Schon gibt es Apps, die dem pflichtbewussten Bürger zeigen, wie weit er gehen kann, ohne mit den Anweisungen in Konflikt zu geraten: Zwei Kilometer nach Osten, Süden, Westen, Norden . . . Was aber, dachte ich mir, wenn ich die äußerste Grenze meines Freiheitsradius in Form eines Kreises um mein Haus abwanderte? Das wäre unter den gegebenen Umständen der größt-mögliche Freiheitsgrad.  Durch die Gehirndwindungen rasselten die Namen meiner Mathematiklehrer  . . . Christian Wirth muss es gewesen sein, der uns die Kreisberechnung mehr oder weniger nahe brachte –  und siehe da, die Formel tauchte ganz wundersam aus dem Urschlamm des  Unbewussten auf: Umfang gleich 2 mal Radius mal Pi .

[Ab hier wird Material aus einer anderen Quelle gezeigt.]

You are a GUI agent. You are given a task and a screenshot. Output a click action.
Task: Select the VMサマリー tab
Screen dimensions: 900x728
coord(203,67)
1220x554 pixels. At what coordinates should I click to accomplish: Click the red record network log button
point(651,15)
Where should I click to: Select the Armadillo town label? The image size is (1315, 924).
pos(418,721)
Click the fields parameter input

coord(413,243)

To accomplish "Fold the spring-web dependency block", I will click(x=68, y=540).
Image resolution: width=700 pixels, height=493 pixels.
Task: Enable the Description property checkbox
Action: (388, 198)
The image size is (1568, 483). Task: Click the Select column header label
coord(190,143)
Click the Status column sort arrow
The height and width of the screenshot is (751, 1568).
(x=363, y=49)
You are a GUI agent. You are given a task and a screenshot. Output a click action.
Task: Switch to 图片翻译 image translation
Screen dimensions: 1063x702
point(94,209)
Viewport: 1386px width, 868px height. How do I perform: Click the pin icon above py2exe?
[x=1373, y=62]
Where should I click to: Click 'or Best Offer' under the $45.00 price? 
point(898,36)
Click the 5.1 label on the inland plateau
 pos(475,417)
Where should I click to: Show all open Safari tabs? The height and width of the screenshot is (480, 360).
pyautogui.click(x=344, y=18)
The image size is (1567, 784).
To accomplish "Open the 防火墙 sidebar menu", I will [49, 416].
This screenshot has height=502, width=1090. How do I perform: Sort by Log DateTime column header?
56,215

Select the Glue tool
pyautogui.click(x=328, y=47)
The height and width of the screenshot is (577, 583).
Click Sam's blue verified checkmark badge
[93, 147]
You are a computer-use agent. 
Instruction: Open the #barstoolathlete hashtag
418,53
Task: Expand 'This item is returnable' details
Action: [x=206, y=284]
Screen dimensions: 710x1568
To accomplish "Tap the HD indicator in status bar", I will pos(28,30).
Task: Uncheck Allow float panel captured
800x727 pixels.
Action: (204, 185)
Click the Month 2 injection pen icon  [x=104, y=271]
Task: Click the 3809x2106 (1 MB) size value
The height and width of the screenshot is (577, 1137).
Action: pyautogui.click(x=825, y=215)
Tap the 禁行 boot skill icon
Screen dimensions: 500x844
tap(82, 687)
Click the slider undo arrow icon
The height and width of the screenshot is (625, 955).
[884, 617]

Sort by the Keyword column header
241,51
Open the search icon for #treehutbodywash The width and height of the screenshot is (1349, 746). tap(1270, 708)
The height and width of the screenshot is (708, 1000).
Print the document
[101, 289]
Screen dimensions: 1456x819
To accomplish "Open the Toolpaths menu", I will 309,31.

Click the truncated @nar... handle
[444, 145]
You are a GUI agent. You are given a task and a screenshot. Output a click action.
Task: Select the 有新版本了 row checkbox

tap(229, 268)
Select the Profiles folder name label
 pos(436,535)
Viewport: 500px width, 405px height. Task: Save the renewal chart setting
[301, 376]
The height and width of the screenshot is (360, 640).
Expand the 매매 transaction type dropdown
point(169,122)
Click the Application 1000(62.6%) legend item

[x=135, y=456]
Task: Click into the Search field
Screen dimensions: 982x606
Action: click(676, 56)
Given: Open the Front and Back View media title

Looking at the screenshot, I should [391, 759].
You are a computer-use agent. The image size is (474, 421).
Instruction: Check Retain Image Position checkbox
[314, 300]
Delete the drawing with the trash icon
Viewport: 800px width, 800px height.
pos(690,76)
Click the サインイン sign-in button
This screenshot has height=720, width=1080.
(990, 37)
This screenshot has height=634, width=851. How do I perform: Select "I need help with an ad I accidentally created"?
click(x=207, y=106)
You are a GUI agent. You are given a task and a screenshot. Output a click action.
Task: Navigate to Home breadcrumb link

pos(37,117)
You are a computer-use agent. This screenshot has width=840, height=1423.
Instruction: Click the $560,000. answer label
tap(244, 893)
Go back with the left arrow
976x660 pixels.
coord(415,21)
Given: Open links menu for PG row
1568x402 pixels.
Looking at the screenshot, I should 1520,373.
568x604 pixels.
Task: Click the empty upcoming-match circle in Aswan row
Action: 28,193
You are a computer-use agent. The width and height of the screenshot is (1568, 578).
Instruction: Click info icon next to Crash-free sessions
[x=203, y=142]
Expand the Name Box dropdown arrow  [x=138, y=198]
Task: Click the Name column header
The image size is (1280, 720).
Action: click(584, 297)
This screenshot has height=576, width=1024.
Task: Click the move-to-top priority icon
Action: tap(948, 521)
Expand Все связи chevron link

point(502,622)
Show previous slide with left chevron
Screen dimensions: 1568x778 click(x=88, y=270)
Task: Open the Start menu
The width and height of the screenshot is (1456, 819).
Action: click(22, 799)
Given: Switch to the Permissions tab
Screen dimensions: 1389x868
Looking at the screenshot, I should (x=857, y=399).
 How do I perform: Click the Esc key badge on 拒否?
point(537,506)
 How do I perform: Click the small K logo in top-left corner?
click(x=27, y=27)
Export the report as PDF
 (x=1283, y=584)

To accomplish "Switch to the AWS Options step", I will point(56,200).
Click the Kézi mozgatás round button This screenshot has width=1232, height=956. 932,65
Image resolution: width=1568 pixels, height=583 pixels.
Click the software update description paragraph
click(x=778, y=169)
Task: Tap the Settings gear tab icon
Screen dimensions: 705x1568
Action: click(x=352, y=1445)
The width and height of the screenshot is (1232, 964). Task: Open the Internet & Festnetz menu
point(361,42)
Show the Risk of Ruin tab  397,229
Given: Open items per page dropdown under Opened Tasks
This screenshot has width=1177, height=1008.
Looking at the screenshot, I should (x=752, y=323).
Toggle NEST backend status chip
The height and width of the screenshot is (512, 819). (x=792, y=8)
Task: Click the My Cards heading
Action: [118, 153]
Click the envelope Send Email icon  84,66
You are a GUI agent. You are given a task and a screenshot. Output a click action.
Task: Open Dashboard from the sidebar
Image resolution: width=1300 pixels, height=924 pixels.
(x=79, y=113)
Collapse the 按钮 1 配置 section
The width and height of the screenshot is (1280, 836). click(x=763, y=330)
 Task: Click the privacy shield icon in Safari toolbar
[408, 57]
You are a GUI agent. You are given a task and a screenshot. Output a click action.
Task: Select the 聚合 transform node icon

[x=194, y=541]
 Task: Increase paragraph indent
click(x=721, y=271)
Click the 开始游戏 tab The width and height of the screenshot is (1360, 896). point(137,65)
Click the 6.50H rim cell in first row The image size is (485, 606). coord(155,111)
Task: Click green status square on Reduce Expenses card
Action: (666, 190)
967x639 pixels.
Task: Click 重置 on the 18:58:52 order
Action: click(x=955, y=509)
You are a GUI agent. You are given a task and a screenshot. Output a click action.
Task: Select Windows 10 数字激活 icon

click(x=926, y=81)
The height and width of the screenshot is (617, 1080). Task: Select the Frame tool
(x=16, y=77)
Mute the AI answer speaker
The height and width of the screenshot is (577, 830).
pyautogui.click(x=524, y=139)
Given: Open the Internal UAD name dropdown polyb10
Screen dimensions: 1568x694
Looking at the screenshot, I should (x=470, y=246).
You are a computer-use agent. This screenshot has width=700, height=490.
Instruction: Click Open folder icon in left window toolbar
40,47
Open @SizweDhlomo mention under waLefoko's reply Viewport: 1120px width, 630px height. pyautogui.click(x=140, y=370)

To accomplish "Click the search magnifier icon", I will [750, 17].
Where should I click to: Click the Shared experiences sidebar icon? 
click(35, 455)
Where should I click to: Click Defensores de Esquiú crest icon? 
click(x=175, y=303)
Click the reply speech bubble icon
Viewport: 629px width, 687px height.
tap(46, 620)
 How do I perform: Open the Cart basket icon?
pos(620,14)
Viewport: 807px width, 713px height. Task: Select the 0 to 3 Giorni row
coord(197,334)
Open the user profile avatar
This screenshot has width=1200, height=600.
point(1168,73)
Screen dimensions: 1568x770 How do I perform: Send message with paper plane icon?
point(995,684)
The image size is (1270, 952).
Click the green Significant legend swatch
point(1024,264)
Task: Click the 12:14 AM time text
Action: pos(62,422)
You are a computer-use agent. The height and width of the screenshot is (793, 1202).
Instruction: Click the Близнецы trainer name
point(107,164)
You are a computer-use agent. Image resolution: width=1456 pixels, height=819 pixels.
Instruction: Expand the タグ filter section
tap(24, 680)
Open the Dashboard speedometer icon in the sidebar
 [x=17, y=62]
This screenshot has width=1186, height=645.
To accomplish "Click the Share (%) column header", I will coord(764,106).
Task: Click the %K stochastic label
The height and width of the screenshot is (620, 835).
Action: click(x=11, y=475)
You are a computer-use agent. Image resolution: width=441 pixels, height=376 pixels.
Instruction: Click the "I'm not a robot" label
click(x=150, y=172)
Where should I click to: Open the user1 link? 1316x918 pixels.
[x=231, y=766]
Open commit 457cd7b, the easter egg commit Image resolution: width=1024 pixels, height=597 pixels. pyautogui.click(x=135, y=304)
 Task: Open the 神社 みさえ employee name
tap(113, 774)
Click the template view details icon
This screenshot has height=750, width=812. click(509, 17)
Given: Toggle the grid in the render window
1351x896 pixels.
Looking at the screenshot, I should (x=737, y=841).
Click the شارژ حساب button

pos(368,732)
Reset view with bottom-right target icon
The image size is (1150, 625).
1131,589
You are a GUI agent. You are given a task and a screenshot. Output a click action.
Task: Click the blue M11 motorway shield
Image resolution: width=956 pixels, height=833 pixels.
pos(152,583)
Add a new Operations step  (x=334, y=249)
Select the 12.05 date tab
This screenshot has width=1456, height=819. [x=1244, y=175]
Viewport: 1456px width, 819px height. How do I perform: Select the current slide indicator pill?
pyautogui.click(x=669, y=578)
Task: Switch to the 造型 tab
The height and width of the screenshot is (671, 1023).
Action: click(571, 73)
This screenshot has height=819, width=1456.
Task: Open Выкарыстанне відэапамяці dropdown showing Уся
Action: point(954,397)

Also: Zwei Kilometer Radius mal zwei mal 3,1416, macht: 12,57 Kilometer. Nicht schlecht. Ich kann im Abstand von zwei Kilometern in einem Kreis im unser Haus gehen und die maximale Bewegungsfreiheit von 12,57 Kilometern im Rahmen der Regeln genießen. Ich muss die Kettensäge flott machen . . .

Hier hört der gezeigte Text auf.